"Kamu dapat menutup matamu pada kenyataan tapi tidak pada memori." - Stainlaw J.L
(Flashback)
Sinar matahari yang kian terik mengaburkan pandanganku dari sosoknya yang membelakangiku. Di kejauhan kulihat cokelat terang di ujung rambutnya yang terbias matahari, salah satu dari ribuan alasan lainnya yang aku kagumi. Seperti menyadari keberadaanku dia membalikkan badannya kearahku. Aku melihat senyum trademark miliknya mulai muncul di wajahnya.
"Iyi." Panggilnya dengan senyum yang sama. Aku tidak bisa berbuat apa-apa tentang nama panggilan yang di berikan oleh pria ini untukku. Mungkin terdengar agak sedikit norak tapi aku menyukainya bahkan Lora dan Mara mengejekku habis-habisan ketika mereka mendengar untuk pertama kalinya panggilan 'iyi' ini.
"Oy malah bengong. Bengongin siapa sih kamu?" Tanyanya padaku yang spontan menepis semua lamunan yang ada di kepalaku.
"Ngelamunin kamu lah." Godaku sambil melangkah mendekat kearahnya.
"Lah kan aku di sini ngapain di lamunin?" Tanyanya setengah tertawa.
"Ya abis aku ngga bisa bedain sih mana realita sama lamunan kalo liat kamu." Jawabku dengan tawa.
"Gombal abissssss.." katanya mengikuti tawaku yang lebih dahulu pecah sembari mengacak-acak rambutku. Satu hal lagi yang sering dia lakukan padaku. Memecahkan balon cinta yang ada diantara kami terdengar dua suara orang mendekat kearah aku dan dia.
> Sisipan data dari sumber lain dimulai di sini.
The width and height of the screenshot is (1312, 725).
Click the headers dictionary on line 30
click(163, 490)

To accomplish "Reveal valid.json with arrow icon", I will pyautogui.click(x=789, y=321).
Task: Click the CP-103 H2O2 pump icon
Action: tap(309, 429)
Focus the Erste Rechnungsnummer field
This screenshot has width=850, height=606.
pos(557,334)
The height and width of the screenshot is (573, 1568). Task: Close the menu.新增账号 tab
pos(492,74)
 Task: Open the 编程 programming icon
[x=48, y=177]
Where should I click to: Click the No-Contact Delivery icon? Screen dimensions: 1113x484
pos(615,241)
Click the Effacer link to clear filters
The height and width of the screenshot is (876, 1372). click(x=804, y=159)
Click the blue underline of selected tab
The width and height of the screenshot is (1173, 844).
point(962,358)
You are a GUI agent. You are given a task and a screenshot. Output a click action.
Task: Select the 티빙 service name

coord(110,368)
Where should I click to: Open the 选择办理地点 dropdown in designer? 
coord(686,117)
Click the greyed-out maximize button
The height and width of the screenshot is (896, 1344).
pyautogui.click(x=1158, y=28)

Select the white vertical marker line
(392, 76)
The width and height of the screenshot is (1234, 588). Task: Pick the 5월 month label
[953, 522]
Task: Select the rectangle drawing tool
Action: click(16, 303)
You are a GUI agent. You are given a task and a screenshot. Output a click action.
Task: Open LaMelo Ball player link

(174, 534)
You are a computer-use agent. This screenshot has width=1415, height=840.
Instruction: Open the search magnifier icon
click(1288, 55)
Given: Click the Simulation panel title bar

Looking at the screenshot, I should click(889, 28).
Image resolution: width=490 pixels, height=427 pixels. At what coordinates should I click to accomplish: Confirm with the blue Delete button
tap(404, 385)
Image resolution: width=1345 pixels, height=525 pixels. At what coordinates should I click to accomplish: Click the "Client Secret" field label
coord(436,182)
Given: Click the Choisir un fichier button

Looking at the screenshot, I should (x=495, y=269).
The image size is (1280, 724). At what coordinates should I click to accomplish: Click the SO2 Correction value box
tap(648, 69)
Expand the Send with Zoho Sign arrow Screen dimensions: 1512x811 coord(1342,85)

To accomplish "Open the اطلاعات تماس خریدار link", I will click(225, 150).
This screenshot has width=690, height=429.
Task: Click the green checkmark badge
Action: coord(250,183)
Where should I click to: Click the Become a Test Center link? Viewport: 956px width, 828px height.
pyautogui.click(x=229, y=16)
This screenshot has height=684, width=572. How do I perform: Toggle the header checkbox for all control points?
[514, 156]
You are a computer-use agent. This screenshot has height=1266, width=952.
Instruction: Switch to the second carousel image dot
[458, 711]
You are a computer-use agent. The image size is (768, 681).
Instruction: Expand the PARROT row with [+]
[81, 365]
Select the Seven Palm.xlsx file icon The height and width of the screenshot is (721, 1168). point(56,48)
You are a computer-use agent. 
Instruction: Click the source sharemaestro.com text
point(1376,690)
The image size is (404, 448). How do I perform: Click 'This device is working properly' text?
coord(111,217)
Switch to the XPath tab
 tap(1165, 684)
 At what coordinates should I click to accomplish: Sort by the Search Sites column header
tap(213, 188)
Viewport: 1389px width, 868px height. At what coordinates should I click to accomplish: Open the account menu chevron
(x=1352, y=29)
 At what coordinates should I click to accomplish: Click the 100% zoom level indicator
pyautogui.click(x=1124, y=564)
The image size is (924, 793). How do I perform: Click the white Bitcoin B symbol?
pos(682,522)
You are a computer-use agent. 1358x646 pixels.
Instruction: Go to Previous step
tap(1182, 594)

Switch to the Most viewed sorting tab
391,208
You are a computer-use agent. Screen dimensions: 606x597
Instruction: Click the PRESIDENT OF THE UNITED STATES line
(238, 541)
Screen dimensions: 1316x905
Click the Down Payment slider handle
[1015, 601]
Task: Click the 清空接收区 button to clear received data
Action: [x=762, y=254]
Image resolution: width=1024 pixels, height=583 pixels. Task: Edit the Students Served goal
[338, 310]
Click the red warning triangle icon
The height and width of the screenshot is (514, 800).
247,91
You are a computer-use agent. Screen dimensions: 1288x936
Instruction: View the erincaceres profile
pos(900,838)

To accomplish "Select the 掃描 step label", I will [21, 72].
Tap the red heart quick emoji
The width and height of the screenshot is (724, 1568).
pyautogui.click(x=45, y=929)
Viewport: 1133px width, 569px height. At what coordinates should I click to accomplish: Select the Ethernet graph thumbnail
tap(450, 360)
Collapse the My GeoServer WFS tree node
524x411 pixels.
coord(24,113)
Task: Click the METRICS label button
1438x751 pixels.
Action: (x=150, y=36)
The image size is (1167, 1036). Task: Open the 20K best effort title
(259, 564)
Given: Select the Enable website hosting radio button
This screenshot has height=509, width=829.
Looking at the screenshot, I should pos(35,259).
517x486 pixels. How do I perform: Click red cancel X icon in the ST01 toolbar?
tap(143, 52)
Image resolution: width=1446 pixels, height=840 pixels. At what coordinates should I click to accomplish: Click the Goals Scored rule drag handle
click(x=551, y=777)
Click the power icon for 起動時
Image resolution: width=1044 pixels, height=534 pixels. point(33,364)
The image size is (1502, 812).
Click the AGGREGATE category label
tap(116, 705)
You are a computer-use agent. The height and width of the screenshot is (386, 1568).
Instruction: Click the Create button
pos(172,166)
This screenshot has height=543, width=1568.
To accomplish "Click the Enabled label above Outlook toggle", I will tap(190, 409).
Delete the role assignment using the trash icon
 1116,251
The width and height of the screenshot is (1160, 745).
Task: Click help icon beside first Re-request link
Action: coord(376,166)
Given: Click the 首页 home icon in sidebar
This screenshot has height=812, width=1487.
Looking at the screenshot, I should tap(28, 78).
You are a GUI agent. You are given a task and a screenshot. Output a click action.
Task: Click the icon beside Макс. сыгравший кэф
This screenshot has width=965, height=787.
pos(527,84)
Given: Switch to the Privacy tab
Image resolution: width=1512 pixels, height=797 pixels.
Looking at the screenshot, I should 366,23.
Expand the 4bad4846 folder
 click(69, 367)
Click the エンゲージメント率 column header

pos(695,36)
"Kata nenek nggak boleh berduaan." Kata seseorang yang tak lain adalah Mara.
"Tau nih beduaan mulu." Sambung Lora yang mengikuti di belakang Mara. Senyum keduanya menandakan keduanya hanya menggoda aku dan dia.
"Ya kan kita berdua.. Trus lo sama Mara kan ada. Kalo kita berduaan, duanya lagi itu seeee.." gantungku sambil meringis kearah kedua sahabatku itu.
"Kurang asem lo Pril." Celetuk Mara yang memasang wajah pura-pura galak dan membuatku, dia dan Lora tertawa bukan takut.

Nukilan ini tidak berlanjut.